PROBLEM REQUIREMENTS = The data should be transcribed in its entirety, word for word.

Stored data =

────────────────

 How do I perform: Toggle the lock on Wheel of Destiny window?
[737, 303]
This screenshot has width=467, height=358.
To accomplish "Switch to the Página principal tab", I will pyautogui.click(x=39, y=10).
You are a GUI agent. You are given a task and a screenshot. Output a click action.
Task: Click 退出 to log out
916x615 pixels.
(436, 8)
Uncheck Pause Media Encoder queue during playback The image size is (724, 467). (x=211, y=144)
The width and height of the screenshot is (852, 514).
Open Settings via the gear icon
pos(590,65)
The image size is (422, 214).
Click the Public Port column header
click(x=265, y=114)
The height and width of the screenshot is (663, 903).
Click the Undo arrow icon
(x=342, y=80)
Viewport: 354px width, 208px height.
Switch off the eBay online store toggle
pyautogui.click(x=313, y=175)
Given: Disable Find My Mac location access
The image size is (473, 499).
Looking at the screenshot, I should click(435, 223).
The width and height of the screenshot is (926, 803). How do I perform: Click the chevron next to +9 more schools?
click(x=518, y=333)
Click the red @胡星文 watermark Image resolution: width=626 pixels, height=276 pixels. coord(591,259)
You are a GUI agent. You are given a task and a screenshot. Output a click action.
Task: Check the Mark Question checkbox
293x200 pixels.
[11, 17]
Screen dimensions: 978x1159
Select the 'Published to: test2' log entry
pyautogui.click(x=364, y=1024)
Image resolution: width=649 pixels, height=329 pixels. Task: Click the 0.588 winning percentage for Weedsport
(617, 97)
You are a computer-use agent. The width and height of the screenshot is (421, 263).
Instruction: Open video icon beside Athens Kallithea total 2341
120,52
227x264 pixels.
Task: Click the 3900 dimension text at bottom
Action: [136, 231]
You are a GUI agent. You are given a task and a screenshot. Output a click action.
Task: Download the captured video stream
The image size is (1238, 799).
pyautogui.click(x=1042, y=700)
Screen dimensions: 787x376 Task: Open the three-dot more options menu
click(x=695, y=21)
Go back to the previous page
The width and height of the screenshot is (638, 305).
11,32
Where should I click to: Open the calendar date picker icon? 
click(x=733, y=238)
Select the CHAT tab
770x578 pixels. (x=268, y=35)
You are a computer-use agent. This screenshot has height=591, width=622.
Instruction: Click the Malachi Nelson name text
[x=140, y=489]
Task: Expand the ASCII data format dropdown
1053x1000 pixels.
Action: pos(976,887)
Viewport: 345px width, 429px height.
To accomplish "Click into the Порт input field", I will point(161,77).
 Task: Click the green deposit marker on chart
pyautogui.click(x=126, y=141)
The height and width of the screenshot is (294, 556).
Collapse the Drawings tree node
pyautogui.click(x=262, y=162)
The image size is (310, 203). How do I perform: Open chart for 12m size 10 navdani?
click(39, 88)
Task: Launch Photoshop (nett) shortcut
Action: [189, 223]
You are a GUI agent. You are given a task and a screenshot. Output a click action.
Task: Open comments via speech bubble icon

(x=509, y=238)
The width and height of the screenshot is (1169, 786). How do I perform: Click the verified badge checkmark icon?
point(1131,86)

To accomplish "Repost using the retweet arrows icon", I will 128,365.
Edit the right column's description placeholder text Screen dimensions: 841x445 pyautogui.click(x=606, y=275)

────────────────

OUTPUT OF THE EXERCISE =
 How do I perform: Toggle the lock on Wheel of Destiny window?
[737, 303]
This screenshot has width=467, height=358.
To accomplish "Switch to the Página principal tab", I will pyautogui.click(x=39, y=10).
You are a GUI agent. You are given a task and a screenshot. Output a click action.
Task: Click 退出 to log out
916x615 pixels.
(436, 8)
Uncheck Pause Media Encoder queue during playback The image size is (724, 467). (x=211, y=144)
The width and height of the screenshot is (852, 514).
Open Settings via the gear icon
pos(590,65)
The image size is (422, 214).
Click the Public Port column header
click(x=265, y=114)
The height and width of the screenshot is (663, 903).
Click the Undo arrow icon
(x=342, y=80)
Viewport: 354px width, 208px height.
Switch off the eBay online store toggle
pyautogui.click(x=313, y=175)
Given: Disable Find My Mac location access
The image size is (473, 499).
Looking at the screenshot, I should click(435, 223).
The width and height of the screenshot is (926, 803). How do I perform: Click the chevron next to +9 more schools?
click(x=518, y=333)
Click the red @胡星文 watermark Image resolution: width=626 pixels, height=276 pixels. coord(591,259)
You are a GUI agent. You are given a task and a screenshot. Output a click action.
Task: Check the Mark Question checkbox
293x200 pixels.
[11, 17]
Screen dimensions: 978x1159
Select the 'Published to: test2' log entry
pyautogui.click(x=364, y=1024)
Image resolution: width=649 pixels, height=329 pixels. Task: Click the 0.588 winning percentage for Weedsport
(617, 97)
You are a computer-use agent. The width and height of the screenshot is (421, 263).
Instruction: Open video icon beside Athens Kallithea total 2341
120,52
227x264 pixels.
Task: Click the 3900 dimension text at bottom
Action: [136, 231]
You are a GUI agent. You are given a task and a screenshot. Output a click action.
Task: Download the captured video stream
The image size is (1238, 799).
pyautogui.click(x=1042, y=700)
Screen dimensions: 787x376 Task: Open the three-dot more options menu
click(x=695, y=21)
Go back to the previous page
The width and height of the screenshot is (638, 305).
11,32
Where should I click to: Open the calendar date picker icon? 
click(x=733, y=238)
Select the CHAT tab
770x578 pixels. (x=268, y=35)
You are a computer-use agent. This screenshot has height=591, width=622.
Instruction: Click the Malachi Nelson name text
[x=140, y=489]
Task: Expand the ASCII data format dropdown
1053x1000 pixels.
Action: pos(976,887)
Viewport: 345px width, 429px height.
To accomplish "Click into the Порт input field", I will point(161,77).
 Task: Click the green deposit marker on chart
pyautogui.click(x=126, y=141)
The height and width of the screenshot is (294, 556).
Collapse the Drawings tree node
pyautogui.click(x=262, y=162)
The image size is (310, 203). How do I perform: Open chart for 12m size 10 navdani?
click(39, 88)
Task: Launch Photoshop (nett) shortcut
Action: [189, 223]
You are a GUI agent. You are given a task and a screenshot. Output a click action.
Task: Open comments via speech bubble icon

(x=509, y=238)
The width and height of the screenshot is (1169, 786). How do I perform: Click the verified badge checkmark icon?
point(1131,86)

To accomplish "Repost using the retweet arrows icon", I will 128,365.
Edit the right column's description placeholder text Screen dimensions: 841x445 pyautogui.click(x=606, y=275)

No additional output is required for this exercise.